主人公はティミーという名の少年。インスマスに引っ越してきたばかりで、インターネットはおろかテレビすらない環境にうんざりしている。だがへジーという少女と知り合うことができた。彼よりひとつ年上で、結構かわいい子だ。その子に誘われて、ティミーは浜辺でデートすることになった。
二人で並んで砂浜に寝転んでいると、不意にヘジーが起き上がり、泳ぎに行こうという。ティミーも泳ぎは得意だったので、水が冷たいのを我慢しながらヘジーの後に続いた。あれ、ヘジーって背中に鱗があるんだな……。
出し抜けにヘジーが後ろから抱きついてきた。うひゃあ、胸が背中に当たってるよ! と思う間もなく、二人はどんどん沈んでいく。海の底にいたのは、鯨よりも巨大な何かだった。水中にいるはずなのに、なぜかヘジーの声が聞こえる。
「大丈夫、あれは私たちの父よ」
深きものは眼を開けて二人に語りかける。ティミーとヘジーが浮上すると、すでに日はとっぷりと暮れていた。信じがたいことだが、二人は何時間も海の中に留まっていたのだ。
こうしてティミーは滄溟の謎を、旧支配者の神秘を知った。大いなる知識を得た彼は、それでも自分の人生でもっとも幸福だったのは何も知らないまま砂浜に寝転んでいたあの一瞬だったのかもしれないと思うのだった。今や彼には潮の流れと波の音色が絶えることなく聞こえるのだから……。

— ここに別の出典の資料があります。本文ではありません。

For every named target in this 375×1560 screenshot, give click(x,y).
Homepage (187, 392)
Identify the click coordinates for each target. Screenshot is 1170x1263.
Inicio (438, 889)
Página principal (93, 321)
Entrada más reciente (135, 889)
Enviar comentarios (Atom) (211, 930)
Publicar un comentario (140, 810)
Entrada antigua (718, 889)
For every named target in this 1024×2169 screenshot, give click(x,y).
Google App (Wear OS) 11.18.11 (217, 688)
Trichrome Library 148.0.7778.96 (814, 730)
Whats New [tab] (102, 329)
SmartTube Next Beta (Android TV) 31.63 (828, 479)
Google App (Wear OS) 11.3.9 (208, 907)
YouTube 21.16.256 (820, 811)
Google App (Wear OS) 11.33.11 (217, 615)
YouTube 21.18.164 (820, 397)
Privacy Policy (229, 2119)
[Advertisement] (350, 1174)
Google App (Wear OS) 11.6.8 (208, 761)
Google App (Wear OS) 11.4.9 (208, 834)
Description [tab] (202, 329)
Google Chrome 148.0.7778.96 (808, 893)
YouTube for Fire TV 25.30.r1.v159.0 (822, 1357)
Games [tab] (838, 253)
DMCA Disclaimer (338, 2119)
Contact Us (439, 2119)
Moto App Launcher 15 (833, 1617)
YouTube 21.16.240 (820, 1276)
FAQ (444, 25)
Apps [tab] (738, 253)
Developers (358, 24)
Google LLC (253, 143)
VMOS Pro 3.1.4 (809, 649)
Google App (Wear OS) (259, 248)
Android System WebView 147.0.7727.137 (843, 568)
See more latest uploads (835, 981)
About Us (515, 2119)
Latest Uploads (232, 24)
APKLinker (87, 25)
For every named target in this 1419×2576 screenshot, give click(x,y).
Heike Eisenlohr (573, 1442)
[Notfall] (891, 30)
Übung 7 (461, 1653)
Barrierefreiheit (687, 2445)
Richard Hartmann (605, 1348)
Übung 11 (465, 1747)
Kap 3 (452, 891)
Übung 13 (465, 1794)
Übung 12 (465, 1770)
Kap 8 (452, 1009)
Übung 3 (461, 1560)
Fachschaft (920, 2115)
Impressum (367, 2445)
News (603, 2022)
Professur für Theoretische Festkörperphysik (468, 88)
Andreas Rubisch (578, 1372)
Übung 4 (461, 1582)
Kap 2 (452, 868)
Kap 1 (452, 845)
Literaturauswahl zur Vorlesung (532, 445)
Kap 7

というわけで「インスマスを覆う影」の系譜に連なる作品なのだが、ボーイ・ミーツ・ガールものに仕立てた点に特色がある。また、ダーレスの「ルルイエの印」を彷彿とさせるところがあるかもしれない。作者のシュワイツァーは米国の作家・編集者。Cthulhu's Reign の編者も彼である。